It was in January 2005 when we received the adoption certificate from the Foundation Adoption Graves American Cemetery Margraten. The first thing I noticed was the day he died, May 3rd 1945. How ironic and saddening it is that Harry died just a few days before the end of the war.
It was a strange kind of excitement I felt when I called my brother to tell him we received the adoption certificate. My brother and I decided to do this adoption together. Somehow we share the same interest in WWII and felt that we should remember and honor the fallen soldiers this way.
With just one name, all of a sudden one of the more than 8000 headstones starts to get meaningfull. At the same instance a PVT Harry J. Lindemann is becomming a special person to you. At this point all we wanted to do was to try and trace back anything we could about Harry and the 1276th engr. Combat BN. After a couple of days of intense searching on the internet, it became clear to us that it was going to be hard to find more information than we already had.
This is what
we found out so far:
Harry J. Lindemann was born on April 8th 1918 in Manhattan Borough, New York City. His father Charles was a house janitor and his mother Mary was a waitress. He also had a 4 year older sister by the name of Ruth.
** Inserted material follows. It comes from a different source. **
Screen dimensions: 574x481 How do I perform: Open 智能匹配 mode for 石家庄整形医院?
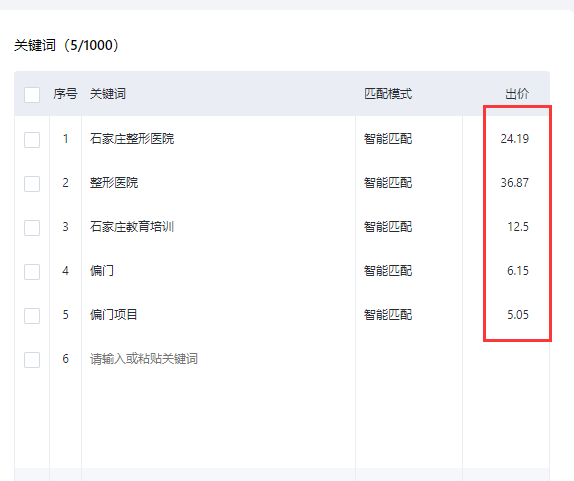tap(388, 139)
Harry entered service on June 19th 1941 at Fort Jay Governors Island, New York. Later to be transfered to Iceland to join the 1276th Engineer Combat Battalion.
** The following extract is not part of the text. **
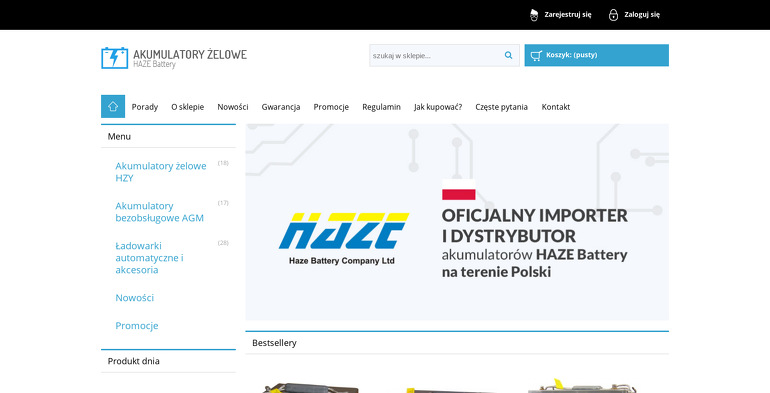
Task: Open the Zarejestruj się link
Action: pyautogui.click(x=568, y=15)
The History of the 1276th Engineer Combat Battalion:
The 1276th Engineer Combat Battalion
was envolved from the 2nd Engineer Regiment which was formed for action in the
Mexican War in 1847 and the 5th Engineers which was organized in 1861 shortly
before the start of the Civil War.
One of the earliest commanding officers of the 2nd Engineers during the Mexican War was Winfield Scott. He later became Commander-in-Chief of the Union Army in 1861.
The 5th Engineers participated in several engagements during the Civil War where they distinguished themselves with honor. The 5th also served in the Spanish American War as well as the Philippine Insurrection.In 1918 during World WAR I, the Battalion was engaged constantly during the Meuse-Argonne offensive.
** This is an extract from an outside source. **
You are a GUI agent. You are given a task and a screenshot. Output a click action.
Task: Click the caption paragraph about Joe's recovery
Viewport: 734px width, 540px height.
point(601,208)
The Unit was de-activated in 1921 and it did not become activated again until January 11, 1936 where again it was designated as the 5th Engineers. It was stationed at Ft. Belvoir, Virginia.
In July, 1941, the 1st Battalion
of the 5th was detached to other fighting units and sent overseas to Iceland
to relieve British troops that were scheduled to fight in North Africa against
On December 6th, 1941, the 2nd Battalion was also assigned to Iceland, shortly after the Japanese attack on Pearl Harbor.
In August, 1943, the 5th Engineers, after receiving draftee replacements, was re-designated as the 5th Engineer Combat regiment and the Unit was at full strenght and ready for action.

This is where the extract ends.